Mehta Rajendra H, Honeycutt Emily, Peterson Eric D, Granger Christopher B, Halabi Abdul R, Shaw Linda K, Smith Peter K, Califf Robert M, Harrington Robert A, Sketch Michael H
Division of Cardiology, Department of Internal Medicine, Duke University Medical Center and Duke Clinical Research Institute, Durham, NC, USA.
Circulation. 2006 Jul 4;114(1 Suppl):I396-401. doi: 10.1161/CIRCULATIONAHA.105.000349.
The influence of an internal mammary artery (IMA) graft on long-term outcomes after percutaneous saphenous vein graft (SVG) intervention is currently unknown.
To examine the impact of IMA on outcomes in patients undergoing SVG interventions, we analyzed 2119 patients from the Duke Cardiovascular Disease Database (1986-2003) with prior coronary artery bypass surgery undergoing cardiac catheterization who had at least 1 SVG graft. Patients were categorized into 4 groups: group I, SVG intervention and patent IMA; group II, no SVG intervention and patent IMA; group III, SVG intervention without patent IMA; and group IV, no SVG intervention without patent IMA. At a median follow-up of 4.8 years (interquartile range, 2.1 to 8.8 years), adjusted survival rates in groups I, II, III, and IV were 72.8%, 72.3%, 64.5%, and 58.9%, respectively. Multivariate Cox proportional hazards modeling showed similar survival for groups I and II (P=0.63) and for groups III and IV (P=0.33). The presence of IMA graft was related to lower long-term mortality (adjusted hazard ratio [HR], 0.69; 95% CI, 0.58 to 0.82), whereas SVG intervention was not associated with long-term mortality (adjusted HR, 0.94; 95% CI, 0.81 to 1.10). In contrast, the adjusted event-free rates for nonfatal myocardial infarction were lower in the SVG intervention groups (groups I and III) than in the non-SVG intervention groups (groups II and IV) (HR for SVG intervention versus no SVG intervention, 3.19; 95% CI, 2.18 to 4.66), with the presence of patent IMA conferring no significant benefit on this outcome (HR, 1.37; 95% CI, 0.91 to 2.08).
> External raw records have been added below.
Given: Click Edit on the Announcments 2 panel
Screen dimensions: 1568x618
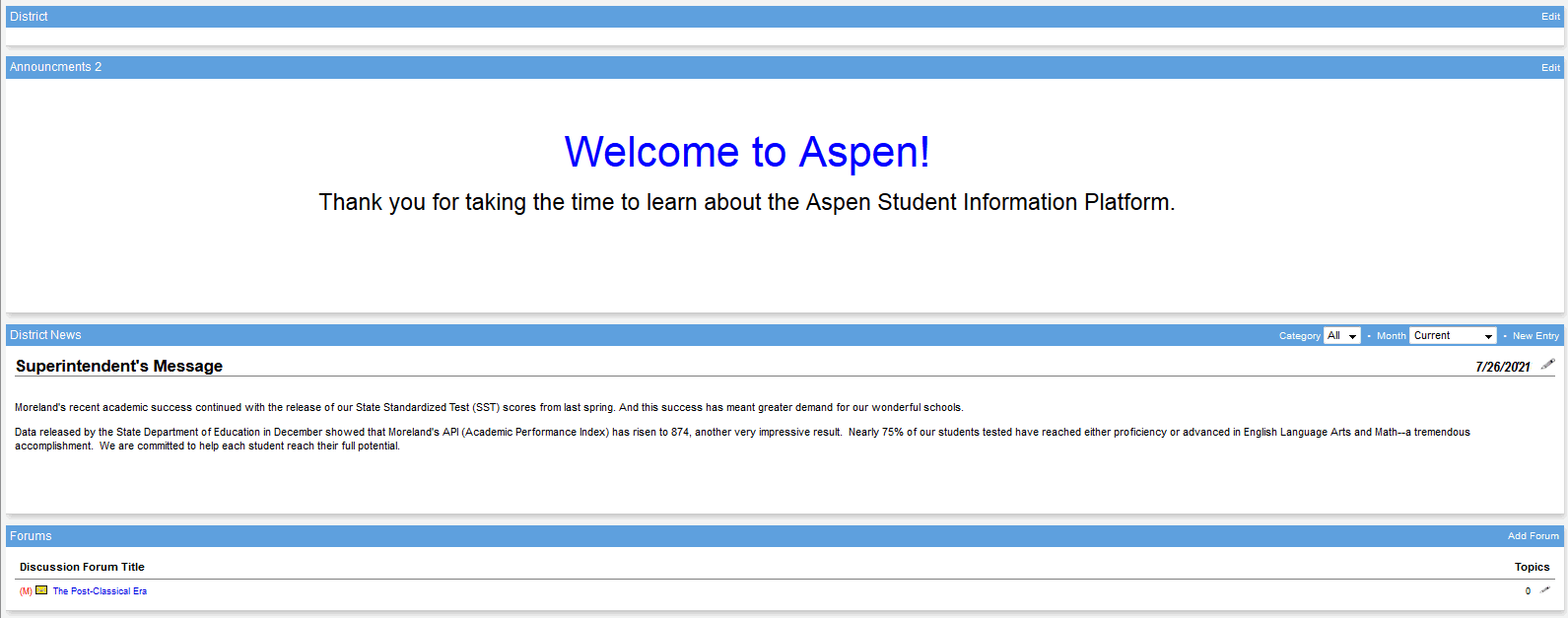Looking at the screenshot, I should click(x=1550, y=68).
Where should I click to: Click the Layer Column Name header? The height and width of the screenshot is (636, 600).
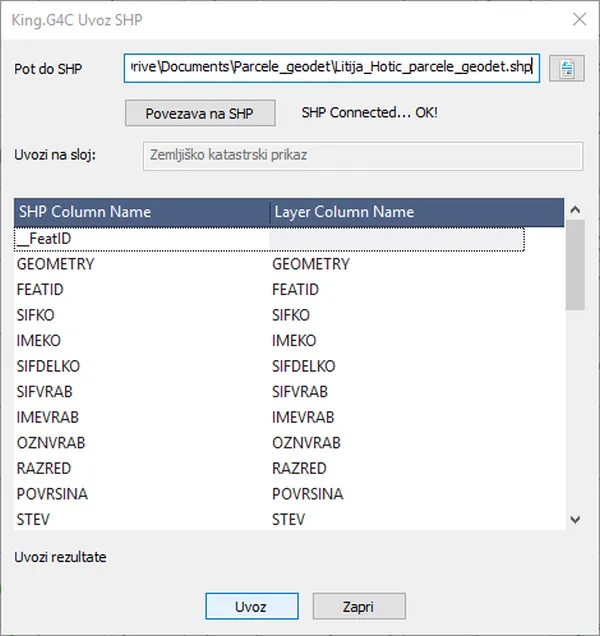[415, 212]
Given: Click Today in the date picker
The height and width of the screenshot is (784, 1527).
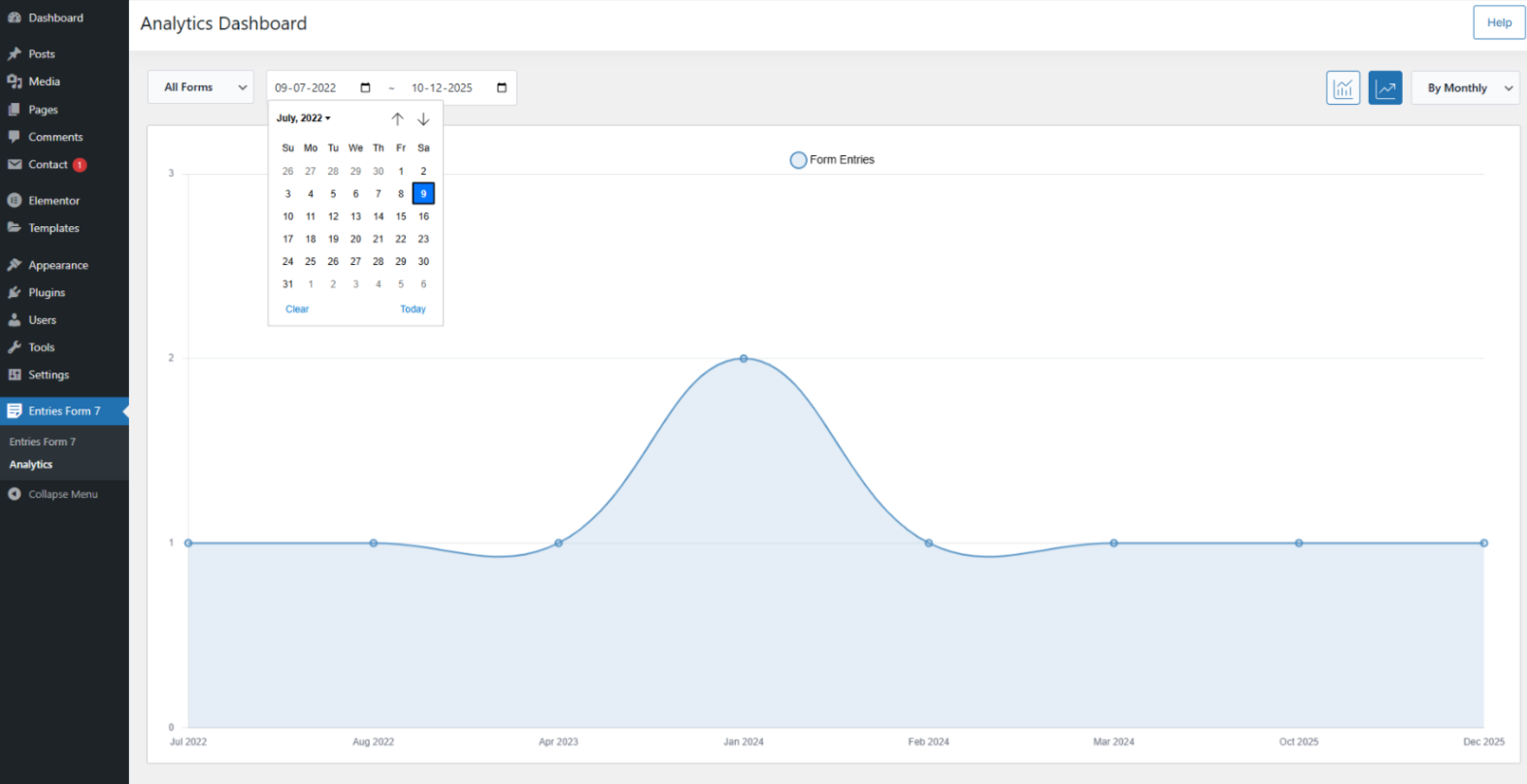Looking at the screenshot, I should click(x=413, y=310).
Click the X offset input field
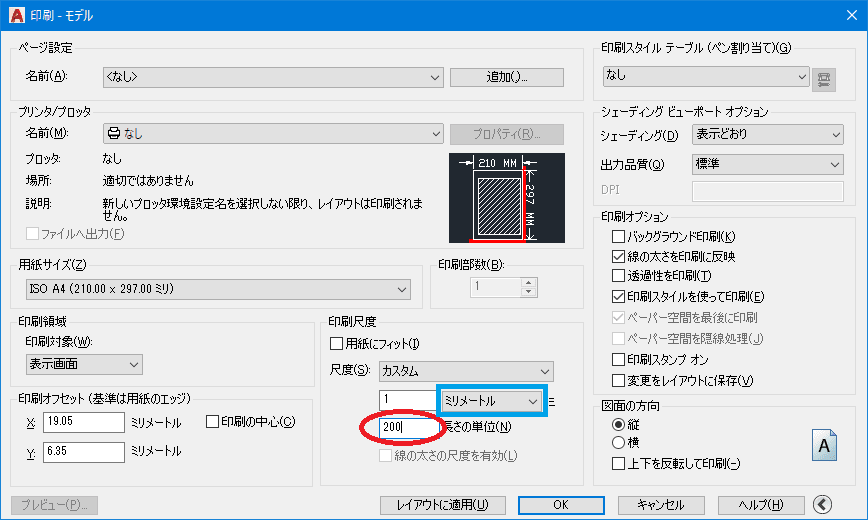 76,422
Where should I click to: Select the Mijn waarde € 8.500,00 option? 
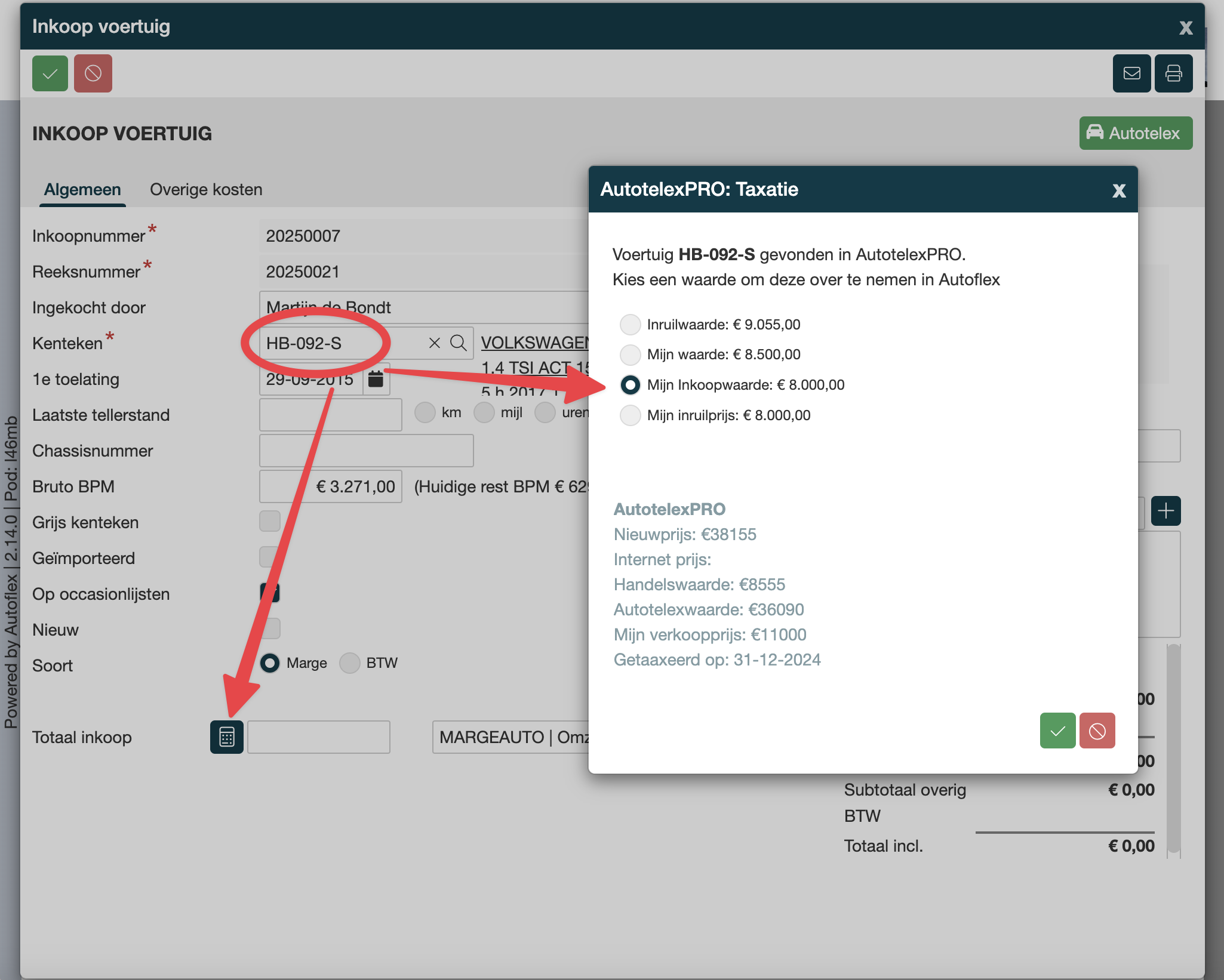point(630,355)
In patients undergoing SVG interventions, survival, but not nonfatal myocardial infarction, is favorably influenced by the presence of patent IMA. In contrast, SVG intervention had no measurable survival benefit but was associated with an increased risk of nonfatal myocardial infarction.
目前尚不清楚乳内动脉(IMA)移植对经皮大隐静脉移植血管(SVG)介入术后长期预后的影响。
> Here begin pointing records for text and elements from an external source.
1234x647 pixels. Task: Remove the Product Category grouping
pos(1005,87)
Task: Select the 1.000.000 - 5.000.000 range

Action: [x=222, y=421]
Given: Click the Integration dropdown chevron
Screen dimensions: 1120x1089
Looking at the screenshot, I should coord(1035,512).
为研究IMA对接受SVG介入治疗患者预后的影响,我们分析了杜克心血管疾病数据库(1986 - 2003年)中2119例既往接受过冠状动脉旁路移植术且至少有1条SVG移植血管的患者,这些患者接受了心脏导管检查。患者被分为4组:I组,SVG介入且IMA通畅;II组,未进行SVG介入且IMA通畅;III组,SVG介入但IMA不通畅;IV组,未进行SVG介入且IMA不通畅。在中位随访4.8年(四分位间距,2.1至8.8年)时,I、II、III和IV组的校正生存率分别为72.8%、72.3%、64.5%和58.9%。多变量Cox比例风险模型显示,I组和II组(P = 0.63)以及III组和IV组(P = 0.33)的生存率相似。IMA移植血管的存在与较低的长期死亡率相关(校正风险比[HR],0.69;95%可信区间,0.58至0.82),而SVG介入与长期死亡率无关(校正HR,0.94;95%可信区间,0.81至1.10)。相比之下,SVG介入组(I组和III组)非致命性心肌梗死的校正无事件发生率低于非SVG介入组(II组和IV组)(SVG介入与未进行SVG介入的HR,3.19;95%可信区间,2.18至4.66),IMA通畅对这一结果无显著益处(HR,1.37;95%可信区间,0.91至2.08)。
在接受SVG介入治疗的患者中,IMA通畅对生存率有有利影响,但对非致命性心肌梗死无影响。相比之下,SVG介入无明显的生存益处,但与非致命性心肌梗死风险增加相关。